▶ [WORK INSTRUCTION] Please reproduce, exactly and with nothing else, every line from the one containing "Screen dimensions: 1456x826" through the last line of the records below.
INFORMATION Block Start
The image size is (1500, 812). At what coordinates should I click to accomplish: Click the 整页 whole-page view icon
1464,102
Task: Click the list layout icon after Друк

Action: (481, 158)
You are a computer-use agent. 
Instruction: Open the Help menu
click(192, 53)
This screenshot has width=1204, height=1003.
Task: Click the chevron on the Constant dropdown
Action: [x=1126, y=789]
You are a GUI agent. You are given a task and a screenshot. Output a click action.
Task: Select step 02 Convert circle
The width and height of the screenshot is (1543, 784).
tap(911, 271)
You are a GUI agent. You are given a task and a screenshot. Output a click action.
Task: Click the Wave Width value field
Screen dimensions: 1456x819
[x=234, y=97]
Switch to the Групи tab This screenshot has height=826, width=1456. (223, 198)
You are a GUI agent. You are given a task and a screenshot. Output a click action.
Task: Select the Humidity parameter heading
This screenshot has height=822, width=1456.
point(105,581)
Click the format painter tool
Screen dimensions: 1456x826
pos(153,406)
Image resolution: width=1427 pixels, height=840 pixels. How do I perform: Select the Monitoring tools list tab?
INFORMATION Block End
▶ [WRITTEN SOLUTION]
Screen dimensions: 1456x826
pos(153,406)
Image resolution: width=1427 pixels, height=840 pixels. How do I perform: Select the Monitoring tools list tab?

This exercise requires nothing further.